Were the people that afraid of banks back in those days, asked Willet. Well, they didn't have any banks. And you asked me what we'd do, what an individual would do with their money. Why they stuck it in safes and things like that, big iron safes. And they'd ship their cotton to Mobile and the money'd be shipped back up to em in a nail keg if it was that much money. I can't imagine, said Willet, money coming in a nail keg. Well, it did, and the farmer just got it off the boat and took it home.

Well, said Willet, I want to tell you about those Indians that lived in this area, too. They didn't exactly live here but they came here often. We had an old Indian tooth doctor that used to come here and pull tooth, and he'd come every summer and pull everybody's teeth. I f you had the toothache you had to last all the year, til he would come back. And when he got through, he looked like he had butchered hogs. And we had Negro barbers back then. When I was just a small boy that's the only kind of barber I ever heard of. We had a big fat black named Armistead Herndon, and he was one real good barber. He ran the barbershop here in Pickensville, right on that corner, and after Aliceville built up he went down to Aliceville, and he stayed in Aliceville three days a week, and the rest of the time in Pickensville. In Aliceville his barbershop was over Moody's Drugstore. He was the only barber in Aliceville at that time. Well, the blacks did all the barbering, and haircutting, and the shaving, and the shoeshining and all that kind of stuff.

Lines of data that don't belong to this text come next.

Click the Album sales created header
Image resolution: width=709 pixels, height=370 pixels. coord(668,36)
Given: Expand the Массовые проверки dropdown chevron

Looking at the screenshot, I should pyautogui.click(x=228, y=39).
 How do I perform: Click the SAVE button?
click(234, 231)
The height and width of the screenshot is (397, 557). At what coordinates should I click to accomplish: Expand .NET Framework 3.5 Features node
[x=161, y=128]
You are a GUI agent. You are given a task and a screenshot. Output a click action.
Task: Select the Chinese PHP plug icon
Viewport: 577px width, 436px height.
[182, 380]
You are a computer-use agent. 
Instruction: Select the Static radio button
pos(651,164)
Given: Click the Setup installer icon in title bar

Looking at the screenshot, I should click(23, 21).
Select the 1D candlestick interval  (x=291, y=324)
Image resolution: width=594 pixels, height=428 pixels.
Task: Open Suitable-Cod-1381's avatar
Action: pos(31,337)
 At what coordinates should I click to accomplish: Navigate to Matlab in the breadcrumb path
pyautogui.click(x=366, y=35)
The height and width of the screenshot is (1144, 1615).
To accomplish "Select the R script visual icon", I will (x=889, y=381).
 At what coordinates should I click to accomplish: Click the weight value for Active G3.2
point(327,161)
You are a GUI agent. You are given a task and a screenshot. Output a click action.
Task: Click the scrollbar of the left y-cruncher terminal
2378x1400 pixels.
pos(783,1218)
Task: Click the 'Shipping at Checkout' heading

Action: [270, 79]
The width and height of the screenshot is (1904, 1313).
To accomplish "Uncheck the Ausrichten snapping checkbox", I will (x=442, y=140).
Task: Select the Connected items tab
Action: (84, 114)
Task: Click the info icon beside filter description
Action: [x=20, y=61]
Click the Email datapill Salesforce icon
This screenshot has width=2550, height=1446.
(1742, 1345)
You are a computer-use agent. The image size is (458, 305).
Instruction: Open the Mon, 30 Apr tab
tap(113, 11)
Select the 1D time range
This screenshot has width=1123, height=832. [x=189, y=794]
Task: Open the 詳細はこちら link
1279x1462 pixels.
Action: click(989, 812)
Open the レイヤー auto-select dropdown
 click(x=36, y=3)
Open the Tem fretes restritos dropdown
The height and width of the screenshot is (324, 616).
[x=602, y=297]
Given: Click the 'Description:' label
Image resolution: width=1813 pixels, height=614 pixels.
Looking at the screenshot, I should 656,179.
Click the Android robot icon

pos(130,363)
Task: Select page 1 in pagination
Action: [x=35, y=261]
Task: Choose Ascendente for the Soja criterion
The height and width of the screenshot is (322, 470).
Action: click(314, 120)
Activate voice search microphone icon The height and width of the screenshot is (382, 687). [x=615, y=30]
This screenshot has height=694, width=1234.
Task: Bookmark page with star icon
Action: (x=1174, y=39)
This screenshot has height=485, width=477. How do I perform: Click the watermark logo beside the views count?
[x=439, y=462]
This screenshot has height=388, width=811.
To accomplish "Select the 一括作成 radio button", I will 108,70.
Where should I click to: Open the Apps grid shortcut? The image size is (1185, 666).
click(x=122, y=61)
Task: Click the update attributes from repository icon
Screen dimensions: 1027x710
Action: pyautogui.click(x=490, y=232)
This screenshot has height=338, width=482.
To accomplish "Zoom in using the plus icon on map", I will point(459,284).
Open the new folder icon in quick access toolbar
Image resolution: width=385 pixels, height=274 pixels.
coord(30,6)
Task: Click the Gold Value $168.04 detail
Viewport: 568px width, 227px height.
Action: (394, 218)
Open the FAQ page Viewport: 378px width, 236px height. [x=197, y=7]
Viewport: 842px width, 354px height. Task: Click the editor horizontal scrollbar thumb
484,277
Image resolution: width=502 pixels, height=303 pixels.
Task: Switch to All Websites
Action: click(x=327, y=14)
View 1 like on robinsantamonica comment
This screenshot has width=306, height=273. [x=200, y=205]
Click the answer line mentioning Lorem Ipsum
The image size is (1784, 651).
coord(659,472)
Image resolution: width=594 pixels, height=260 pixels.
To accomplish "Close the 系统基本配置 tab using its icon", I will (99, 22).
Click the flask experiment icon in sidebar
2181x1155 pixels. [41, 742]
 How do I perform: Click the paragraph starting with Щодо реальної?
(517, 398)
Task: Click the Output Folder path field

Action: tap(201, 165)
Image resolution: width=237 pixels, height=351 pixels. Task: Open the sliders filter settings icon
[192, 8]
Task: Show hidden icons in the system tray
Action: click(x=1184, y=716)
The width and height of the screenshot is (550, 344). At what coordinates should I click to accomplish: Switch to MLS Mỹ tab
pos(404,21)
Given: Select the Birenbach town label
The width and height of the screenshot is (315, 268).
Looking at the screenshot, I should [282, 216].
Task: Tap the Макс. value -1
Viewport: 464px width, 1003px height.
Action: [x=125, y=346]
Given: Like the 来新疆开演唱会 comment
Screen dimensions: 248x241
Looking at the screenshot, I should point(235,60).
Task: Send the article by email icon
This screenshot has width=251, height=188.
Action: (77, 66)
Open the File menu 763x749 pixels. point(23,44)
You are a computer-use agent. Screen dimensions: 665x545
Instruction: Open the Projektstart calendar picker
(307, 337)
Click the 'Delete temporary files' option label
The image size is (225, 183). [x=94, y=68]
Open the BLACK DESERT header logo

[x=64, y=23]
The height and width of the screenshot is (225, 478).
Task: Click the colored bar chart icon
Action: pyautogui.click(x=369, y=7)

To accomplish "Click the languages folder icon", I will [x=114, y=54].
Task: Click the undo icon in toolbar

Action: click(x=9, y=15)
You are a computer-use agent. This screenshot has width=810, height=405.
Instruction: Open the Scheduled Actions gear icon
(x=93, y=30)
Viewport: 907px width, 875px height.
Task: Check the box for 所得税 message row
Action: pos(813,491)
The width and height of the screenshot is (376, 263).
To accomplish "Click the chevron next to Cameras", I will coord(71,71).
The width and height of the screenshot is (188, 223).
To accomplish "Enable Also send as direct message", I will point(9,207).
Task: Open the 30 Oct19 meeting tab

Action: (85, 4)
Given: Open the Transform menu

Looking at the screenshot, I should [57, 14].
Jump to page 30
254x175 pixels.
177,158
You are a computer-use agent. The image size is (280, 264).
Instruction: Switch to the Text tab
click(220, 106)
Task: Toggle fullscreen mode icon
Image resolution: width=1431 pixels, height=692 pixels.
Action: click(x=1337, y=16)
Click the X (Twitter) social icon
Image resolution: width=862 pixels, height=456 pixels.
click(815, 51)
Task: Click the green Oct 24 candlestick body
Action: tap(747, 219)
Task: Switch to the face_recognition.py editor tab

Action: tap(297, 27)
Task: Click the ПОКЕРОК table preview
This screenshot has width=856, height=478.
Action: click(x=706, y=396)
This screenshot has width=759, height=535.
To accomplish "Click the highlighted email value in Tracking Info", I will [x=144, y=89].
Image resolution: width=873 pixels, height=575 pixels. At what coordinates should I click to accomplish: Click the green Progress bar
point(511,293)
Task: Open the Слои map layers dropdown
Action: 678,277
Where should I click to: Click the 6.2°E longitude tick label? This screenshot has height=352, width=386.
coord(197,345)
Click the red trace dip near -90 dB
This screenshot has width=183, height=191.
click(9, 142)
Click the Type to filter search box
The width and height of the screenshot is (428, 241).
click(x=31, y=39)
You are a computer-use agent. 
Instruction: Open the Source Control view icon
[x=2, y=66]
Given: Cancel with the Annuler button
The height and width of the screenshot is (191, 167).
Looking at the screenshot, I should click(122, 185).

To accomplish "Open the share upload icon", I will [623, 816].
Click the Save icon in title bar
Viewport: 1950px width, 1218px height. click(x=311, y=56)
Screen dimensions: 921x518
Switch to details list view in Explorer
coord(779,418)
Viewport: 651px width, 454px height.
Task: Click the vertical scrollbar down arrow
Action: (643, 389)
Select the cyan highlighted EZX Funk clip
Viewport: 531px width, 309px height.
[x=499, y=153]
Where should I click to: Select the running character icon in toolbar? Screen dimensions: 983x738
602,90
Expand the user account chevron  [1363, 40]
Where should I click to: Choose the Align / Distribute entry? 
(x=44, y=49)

And I want to tell you how the ladies dressed back in that day. There wasn't no such thing as a beauty parlor, that just something that's come in here late in life. Well, ladies used a little makeup; they put some chalk on their face and rubbed their cheeks with some kind of rosy-looking stuff, never heard of lipstick. But they used to wear what they called Arats@ in their hair, they'd take a big wad of hair, and they'd put their hair over it on both sides. The funniest thing I remember about women back in those days was the bustles. I mean, you can see pictures of em in movies now, but they don't compare to how they looked back in those old days when they really wore em. They had a great big pad that they'd put on their seat, and make em stick out behind. And the women wore long dresses in those days, and they'd have to pull em up far enough for their feet to move. You never saw a woman's legs; in fact, you never saw a woman's ankles.

And when people used to come to town here in Pickensville and get drunk, we didn't have any jails to lock em up in. The marshal would get a trace chain; he'd lock it around the neck of the person, and lock it to a tree til he got sober the next day. It was an old Negro here in town named Chill Henders. He was kind of cracked, I think, because most of the time he'd spent in my peach orchard. He would go out there and tear little pieces of his clothes off, and then patch em back on. He spent the day, patching and sewing on his clothes. That's all he ever did. But he'd ever always going to town and getting in some kind of devilment. He got mad at old man Joe Eddins, and one night he went up to Mr. Eddins house, and Mr. Eddins had three fine black wash pots. The old man, uh, Chill, took those wash pots and dropped all three of em down in Mr. Eddins' well."